Exercise objective: Within the listing below, please show every line carrying the string "account".

Information provided:
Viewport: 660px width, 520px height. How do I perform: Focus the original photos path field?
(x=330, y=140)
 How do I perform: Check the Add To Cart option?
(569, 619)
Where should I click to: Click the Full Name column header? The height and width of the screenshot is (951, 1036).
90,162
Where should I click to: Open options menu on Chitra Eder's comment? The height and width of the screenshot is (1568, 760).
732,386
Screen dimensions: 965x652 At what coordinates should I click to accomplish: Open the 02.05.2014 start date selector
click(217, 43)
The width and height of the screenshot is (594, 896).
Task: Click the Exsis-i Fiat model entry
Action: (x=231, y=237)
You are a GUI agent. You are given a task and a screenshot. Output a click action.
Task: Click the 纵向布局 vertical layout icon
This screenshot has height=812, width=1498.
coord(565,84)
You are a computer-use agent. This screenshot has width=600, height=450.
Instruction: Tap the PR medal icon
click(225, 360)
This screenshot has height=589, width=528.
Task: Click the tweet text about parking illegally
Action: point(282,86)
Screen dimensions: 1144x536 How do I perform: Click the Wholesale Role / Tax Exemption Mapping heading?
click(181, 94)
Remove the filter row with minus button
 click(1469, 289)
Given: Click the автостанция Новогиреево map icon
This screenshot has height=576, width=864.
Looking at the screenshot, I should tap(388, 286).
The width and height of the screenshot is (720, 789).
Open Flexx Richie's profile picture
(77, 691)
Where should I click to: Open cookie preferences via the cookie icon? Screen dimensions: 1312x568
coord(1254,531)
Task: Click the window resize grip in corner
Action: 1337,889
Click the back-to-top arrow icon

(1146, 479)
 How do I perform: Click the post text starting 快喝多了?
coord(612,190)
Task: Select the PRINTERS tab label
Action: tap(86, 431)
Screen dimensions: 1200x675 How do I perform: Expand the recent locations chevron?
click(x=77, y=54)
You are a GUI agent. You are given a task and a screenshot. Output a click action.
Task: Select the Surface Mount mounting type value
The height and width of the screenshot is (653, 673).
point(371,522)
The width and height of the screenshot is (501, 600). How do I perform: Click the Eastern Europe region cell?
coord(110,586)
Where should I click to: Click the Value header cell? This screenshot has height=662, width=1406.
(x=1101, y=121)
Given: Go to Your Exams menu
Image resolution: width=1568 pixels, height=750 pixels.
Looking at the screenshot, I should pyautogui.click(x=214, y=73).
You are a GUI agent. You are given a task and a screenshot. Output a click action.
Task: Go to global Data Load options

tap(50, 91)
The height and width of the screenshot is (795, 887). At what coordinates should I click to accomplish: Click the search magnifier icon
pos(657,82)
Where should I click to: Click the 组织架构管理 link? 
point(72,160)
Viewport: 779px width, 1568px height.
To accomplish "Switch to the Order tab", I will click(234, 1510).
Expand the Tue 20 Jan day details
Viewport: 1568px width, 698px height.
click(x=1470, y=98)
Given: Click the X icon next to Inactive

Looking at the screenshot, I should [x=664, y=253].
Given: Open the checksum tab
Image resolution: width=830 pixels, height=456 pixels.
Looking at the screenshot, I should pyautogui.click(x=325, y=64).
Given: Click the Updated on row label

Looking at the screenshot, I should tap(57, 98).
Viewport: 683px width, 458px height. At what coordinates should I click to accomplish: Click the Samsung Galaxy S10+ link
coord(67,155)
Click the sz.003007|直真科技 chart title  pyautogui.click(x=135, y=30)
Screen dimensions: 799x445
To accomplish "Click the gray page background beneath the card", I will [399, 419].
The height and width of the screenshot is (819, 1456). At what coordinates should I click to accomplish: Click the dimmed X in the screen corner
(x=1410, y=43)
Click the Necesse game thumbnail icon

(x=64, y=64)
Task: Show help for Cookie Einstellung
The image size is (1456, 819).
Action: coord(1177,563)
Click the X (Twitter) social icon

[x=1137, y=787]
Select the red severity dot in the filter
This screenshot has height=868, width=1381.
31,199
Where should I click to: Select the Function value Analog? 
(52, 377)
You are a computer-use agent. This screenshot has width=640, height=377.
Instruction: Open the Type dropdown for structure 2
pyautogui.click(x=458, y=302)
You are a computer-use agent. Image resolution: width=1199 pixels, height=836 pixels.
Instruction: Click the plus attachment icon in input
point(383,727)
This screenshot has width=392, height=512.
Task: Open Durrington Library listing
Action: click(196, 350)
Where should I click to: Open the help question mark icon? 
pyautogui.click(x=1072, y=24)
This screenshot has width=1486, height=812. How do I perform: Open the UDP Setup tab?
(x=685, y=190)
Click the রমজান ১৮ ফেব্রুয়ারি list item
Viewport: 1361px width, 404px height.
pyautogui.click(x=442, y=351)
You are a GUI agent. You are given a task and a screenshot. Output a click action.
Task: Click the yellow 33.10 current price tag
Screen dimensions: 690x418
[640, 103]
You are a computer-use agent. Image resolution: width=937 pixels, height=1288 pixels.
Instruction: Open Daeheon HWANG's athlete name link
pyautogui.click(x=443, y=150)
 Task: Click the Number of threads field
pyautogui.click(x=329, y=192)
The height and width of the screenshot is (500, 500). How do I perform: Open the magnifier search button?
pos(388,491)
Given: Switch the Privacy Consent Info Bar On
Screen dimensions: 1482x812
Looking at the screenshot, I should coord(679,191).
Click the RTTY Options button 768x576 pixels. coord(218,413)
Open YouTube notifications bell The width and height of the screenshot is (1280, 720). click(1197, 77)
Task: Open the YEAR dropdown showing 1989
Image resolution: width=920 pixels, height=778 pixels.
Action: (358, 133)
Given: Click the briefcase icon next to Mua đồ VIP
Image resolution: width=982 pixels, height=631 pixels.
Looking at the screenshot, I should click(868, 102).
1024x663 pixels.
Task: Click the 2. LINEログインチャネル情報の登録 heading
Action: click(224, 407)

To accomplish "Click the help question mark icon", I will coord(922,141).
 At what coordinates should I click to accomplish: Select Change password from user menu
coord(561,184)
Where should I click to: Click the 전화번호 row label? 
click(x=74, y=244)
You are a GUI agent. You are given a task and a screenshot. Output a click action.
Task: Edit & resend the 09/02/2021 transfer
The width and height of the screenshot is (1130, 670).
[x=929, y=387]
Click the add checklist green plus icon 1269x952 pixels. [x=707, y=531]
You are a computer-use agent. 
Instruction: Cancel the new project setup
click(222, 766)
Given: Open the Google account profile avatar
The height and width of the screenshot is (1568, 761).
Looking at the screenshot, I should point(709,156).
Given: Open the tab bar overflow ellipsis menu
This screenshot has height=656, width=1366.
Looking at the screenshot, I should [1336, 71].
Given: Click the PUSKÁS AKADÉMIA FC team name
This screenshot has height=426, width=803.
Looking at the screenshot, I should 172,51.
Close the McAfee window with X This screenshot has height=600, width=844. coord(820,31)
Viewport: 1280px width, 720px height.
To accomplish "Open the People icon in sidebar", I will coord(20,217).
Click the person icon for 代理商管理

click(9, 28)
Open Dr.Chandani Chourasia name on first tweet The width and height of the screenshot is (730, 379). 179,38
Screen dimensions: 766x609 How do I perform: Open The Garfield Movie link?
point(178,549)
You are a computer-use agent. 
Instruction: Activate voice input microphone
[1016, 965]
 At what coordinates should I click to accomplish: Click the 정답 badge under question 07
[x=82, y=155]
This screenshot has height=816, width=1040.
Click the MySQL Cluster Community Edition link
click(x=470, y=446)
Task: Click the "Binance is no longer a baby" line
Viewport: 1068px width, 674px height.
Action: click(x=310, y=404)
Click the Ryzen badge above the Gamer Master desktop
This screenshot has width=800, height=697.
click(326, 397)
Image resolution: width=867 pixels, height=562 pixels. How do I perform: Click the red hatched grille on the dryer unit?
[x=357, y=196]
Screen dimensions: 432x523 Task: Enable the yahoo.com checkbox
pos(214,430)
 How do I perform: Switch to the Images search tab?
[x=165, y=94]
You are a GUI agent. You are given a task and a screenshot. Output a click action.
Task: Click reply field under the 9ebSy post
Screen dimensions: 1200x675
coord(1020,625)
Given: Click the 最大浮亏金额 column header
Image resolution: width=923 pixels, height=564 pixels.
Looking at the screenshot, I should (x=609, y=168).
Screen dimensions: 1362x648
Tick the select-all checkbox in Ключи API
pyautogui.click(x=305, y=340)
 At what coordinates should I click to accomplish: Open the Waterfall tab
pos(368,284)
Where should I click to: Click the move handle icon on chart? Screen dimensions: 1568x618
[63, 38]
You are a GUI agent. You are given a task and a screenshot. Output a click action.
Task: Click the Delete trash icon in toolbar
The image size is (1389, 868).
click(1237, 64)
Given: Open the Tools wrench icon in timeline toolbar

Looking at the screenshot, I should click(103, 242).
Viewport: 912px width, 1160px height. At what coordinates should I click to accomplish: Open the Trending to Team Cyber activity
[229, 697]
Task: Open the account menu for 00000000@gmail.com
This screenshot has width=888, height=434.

Answer area:
Given: Open the Google account profile avatar
Task: Open the account menu for 00000000@gmail.com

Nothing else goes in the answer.